▶ The request
Swap each "header" in the data below for "heading" and write the lines out again with nothing else altered.

:: Information supplied ::

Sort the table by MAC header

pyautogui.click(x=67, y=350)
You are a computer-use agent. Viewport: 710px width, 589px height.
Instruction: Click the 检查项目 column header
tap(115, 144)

:::

▶ Exercise response
Sort the table by MAC heading

pyautogui.click(x=67, y=350)
You are a computer-use agent. Viewport: 710px width, 589px height.
Instruction: Click the 检查项目 column heading
tap(115, 144)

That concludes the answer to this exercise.